Following in the wake of The Guardian's revelation that the National Security Agency had compelled at least one telecom company (Verizon) to hand over its customers' call records, the Washington Post has published a startling report that says nine major Internet companies have been secretly cooperating with the NSA and FBI as well.
The government is "tapping directly" into servers at Microsoft, Yahoo, Google, Facebook, PalTalk, AOL, Skype, YouTube, and Apple, "extracting audio, video, photographs, e-mails, documents and connection logs that enable analysts to track a person's movements and contacts over time."
The program is code-named PRISM. It began in 2007 and has experienced what the Post called "six years of exponential growth." It is now "the number one source of raw intelligence used for NSA analytic reports." Here's how the story's authors, Barton Gellman and Laura Poitras, describe the operation:
The PRISM program is not a dragnet, exactly. From inside a company's data stream the NSA is capable of pulling out anything it likes, but under current rules the agency does not try to collect it all.

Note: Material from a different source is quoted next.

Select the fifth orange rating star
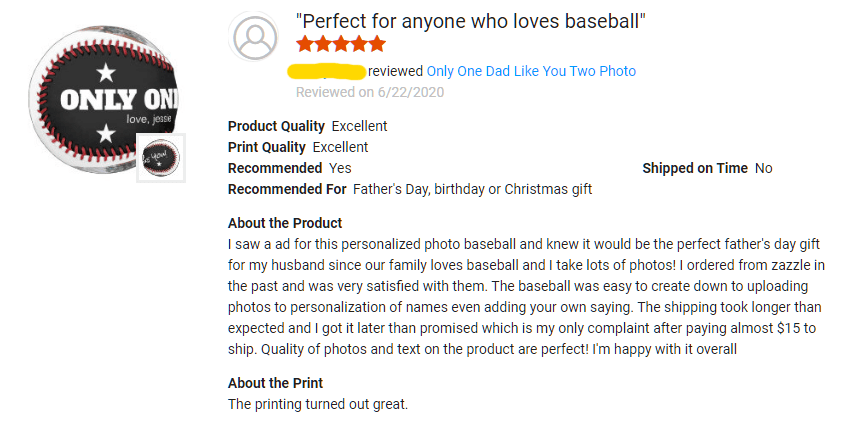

Analysts who use the system from a Web portal at Fort Meade key in "selectors," or search terms, that are designed to produce at least 51 percent confidence in a target's "foreignness." That is not a very stringent test. Training materials obtained by the Post instruct new analysts to submit accidentally collected U.S. content for a quarterly report, "but it's nothing to worry about."
Even when the system works just as advertised, with no American singled out for targeting, the NSA routinely collects a great deal of American content. That is described as "incidental," and it is inherent in contact chaining, one of the basic tools of the trade. To collect on a suspected spy or foreign terrorist means, at minimum, that everyone in the suspect's inbox or outbox is swept in. Intelligence analysts are typically taught to chain through contacts two "hops" out from their target, which increases "incidental collection" exponentially.
The Guardian, which ran its own story on PRISM (presumably from the same source), got several tech companies on the record denying "any knowledge of any such program."